2. Back in the summer it did nearly the same thing as #1 a couple of times when the A/C was on and I would come to a stop.

3. The engine speed almost always drops to 300 or 400 RPM before bouncing back to about 800 and then settling at 600 RPM, even when fully warm.

Anyone with any advice here?

Todd


----------



## toddkageals (May 5, 2003)

The HACK said:


> Switch to Chevron with Techron, and run it exclusively for at least 5 full tanks.


Hmmmmm....I've been considering doing that anyway as I've heard that Techron is the best cleaner. Problem is, it's hard to find a Chevron around here! Any benefit from running a bottle of Techron fuel system cleaner through it? FWIW I ALWAYS use Amoco premium. I have never (well....maybe just a few gallons in an emergency) used anything other than Amoco (no off brand, cheap stuff, etc.).

Todd


----------



## Kaz (Dec 21, 2001)

Has the dealer checked any/all of the engine sensors? These should all show up in diagnostics, though. The engine is pretty resiliant in that failed sensors will still allow the engine to run by either substituting fixed values or calculating values based on other working ones, but because they're all less than ideal, behavior like this can occur.


----------



## toddkageals (May 5, 2003)

Kaz said:


> Has the dealer checked any/all of the engine sensors? These should all show up in diagnostics, though. The engine is pretty resiliant in that failed sensors will still allow the engine to run by either substituting fixed values or calculating values based on other working ones, but because they're all less than ideal, behavior like this can occur.
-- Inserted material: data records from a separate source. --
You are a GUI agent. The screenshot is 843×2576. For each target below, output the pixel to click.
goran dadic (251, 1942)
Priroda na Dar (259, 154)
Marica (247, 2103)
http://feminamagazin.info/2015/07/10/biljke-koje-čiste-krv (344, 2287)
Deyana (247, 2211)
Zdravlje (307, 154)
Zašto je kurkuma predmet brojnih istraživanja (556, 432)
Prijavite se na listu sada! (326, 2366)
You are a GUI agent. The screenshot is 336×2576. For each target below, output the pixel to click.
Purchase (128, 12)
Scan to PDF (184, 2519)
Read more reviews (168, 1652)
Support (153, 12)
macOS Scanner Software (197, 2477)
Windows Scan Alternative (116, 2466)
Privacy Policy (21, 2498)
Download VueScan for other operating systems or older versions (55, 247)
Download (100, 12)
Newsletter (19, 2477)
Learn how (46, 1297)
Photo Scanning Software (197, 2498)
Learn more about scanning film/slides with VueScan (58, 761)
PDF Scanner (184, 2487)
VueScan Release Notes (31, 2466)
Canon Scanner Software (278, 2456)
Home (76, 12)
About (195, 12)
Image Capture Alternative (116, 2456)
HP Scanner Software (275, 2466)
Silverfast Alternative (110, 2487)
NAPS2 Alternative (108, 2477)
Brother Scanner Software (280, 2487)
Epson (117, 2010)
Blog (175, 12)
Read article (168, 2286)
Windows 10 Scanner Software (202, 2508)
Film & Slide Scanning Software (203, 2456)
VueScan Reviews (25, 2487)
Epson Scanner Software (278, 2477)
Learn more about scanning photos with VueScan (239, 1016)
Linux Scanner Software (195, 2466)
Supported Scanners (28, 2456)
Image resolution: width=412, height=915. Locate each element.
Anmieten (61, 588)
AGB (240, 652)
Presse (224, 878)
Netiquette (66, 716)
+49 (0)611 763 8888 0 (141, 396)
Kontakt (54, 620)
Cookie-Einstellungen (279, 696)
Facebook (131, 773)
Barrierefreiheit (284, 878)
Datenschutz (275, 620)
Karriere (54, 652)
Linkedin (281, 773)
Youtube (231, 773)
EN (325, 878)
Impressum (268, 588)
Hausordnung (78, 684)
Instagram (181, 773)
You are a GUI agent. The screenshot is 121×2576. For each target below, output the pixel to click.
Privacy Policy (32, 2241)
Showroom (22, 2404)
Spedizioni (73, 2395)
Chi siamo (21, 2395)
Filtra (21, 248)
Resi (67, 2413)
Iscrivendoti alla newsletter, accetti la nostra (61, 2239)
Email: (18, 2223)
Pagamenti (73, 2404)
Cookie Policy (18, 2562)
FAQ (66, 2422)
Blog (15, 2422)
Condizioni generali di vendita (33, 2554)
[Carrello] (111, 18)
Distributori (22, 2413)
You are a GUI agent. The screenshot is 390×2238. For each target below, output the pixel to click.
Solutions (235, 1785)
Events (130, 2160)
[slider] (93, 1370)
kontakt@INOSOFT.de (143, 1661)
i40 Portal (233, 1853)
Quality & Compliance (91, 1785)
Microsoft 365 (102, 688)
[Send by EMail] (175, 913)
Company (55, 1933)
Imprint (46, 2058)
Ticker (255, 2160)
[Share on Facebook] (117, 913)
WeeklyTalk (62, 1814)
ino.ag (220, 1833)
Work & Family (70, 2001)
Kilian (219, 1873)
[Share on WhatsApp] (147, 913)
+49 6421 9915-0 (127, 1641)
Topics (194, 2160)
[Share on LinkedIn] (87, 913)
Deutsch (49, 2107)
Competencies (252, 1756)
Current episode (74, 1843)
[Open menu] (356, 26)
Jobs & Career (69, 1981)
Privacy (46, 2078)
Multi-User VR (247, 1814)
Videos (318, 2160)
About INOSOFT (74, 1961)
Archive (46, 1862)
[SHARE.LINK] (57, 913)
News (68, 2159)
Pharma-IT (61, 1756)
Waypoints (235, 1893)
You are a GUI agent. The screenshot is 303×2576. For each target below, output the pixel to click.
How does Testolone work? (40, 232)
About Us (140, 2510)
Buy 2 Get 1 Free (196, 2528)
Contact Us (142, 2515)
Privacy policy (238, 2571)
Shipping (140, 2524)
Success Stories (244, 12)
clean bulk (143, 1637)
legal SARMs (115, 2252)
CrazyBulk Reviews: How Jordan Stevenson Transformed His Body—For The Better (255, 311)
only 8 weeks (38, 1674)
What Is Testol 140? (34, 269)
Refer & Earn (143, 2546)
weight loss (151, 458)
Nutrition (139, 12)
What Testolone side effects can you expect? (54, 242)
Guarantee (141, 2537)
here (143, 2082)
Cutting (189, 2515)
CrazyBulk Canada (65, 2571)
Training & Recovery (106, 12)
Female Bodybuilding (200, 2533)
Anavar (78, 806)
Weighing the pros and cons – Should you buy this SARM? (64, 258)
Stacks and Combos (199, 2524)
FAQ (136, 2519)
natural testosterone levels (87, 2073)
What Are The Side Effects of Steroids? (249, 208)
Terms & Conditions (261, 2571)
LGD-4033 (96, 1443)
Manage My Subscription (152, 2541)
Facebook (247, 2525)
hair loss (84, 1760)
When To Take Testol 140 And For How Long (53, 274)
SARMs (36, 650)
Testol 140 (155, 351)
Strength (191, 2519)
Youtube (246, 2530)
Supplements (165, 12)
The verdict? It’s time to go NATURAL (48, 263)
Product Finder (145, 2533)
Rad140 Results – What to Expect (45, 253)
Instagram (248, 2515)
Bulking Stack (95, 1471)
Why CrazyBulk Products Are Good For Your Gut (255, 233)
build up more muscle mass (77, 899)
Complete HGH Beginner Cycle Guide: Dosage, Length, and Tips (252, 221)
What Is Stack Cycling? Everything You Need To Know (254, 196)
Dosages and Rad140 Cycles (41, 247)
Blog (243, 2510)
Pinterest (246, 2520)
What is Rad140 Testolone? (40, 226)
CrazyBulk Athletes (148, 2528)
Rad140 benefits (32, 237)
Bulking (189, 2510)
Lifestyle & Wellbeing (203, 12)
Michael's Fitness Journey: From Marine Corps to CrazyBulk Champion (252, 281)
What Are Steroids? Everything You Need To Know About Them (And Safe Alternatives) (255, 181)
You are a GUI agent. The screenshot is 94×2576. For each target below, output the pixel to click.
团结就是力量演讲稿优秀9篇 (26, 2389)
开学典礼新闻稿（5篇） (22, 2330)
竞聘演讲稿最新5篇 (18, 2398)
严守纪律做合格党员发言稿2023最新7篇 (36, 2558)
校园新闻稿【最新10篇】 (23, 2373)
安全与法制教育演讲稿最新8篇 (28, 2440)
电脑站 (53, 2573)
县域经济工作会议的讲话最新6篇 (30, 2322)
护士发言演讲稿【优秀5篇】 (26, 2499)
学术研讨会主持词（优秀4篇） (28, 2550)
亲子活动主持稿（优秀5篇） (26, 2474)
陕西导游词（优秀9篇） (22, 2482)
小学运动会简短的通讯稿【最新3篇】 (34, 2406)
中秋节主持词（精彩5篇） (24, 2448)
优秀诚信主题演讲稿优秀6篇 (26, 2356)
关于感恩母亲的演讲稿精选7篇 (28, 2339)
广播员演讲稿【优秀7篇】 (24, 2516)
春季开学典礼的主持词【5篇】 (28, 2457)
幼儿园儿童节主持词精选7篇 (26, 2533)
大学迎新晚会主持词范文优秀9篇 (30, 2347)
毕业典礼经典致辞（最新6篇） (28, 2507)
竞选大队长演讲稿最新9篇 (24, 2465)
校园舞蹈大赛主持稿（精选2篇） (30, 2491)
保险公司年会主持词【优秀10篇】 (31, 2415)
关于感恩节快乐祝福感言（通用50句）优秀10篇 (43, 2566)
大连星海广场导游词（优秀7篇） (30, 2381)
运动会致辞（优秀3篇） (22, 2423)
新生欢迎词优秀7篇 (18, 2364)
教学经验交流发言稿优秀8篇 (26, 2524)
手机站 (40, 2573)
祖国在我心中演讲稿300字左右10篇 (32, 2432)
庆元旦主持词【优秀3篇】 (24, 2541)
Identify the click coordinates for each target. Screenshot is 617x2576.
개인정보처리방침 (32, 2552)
Well.....as with most modern machines, if the computer does not say anything is wrong, nothing is wrong  . What I mean is that they have checked for fault codes (first thing they did) and did not find any (other than the gas cap fault code from where I filled the tank with the engine still running...I assume).

Todd

PS. I guess I should have mentioned somewhere that the car is a manual and has 35,000 miles on it. Oh yeah....I was thankful for the loaner car but it was a metallic pea oldsmobuick something or other :rofl: .


----------



## eksath (Apr 4, 2003)

Havent had this problem with any e46 but I did have idling problems with a Nissan. The fault was the fuel filter....new fuel filter solved that after 2 years of diagnosis by various mechanics


----------



## routesixtysixer (May 2, 2003)

Yeah, sounds like fuel pressure regulator malfunction.....


----------



## toddkageals (May 5, 2003)

routesixtysixer said:


> Yeah, sounds like fuel pressure regulator malfunction.....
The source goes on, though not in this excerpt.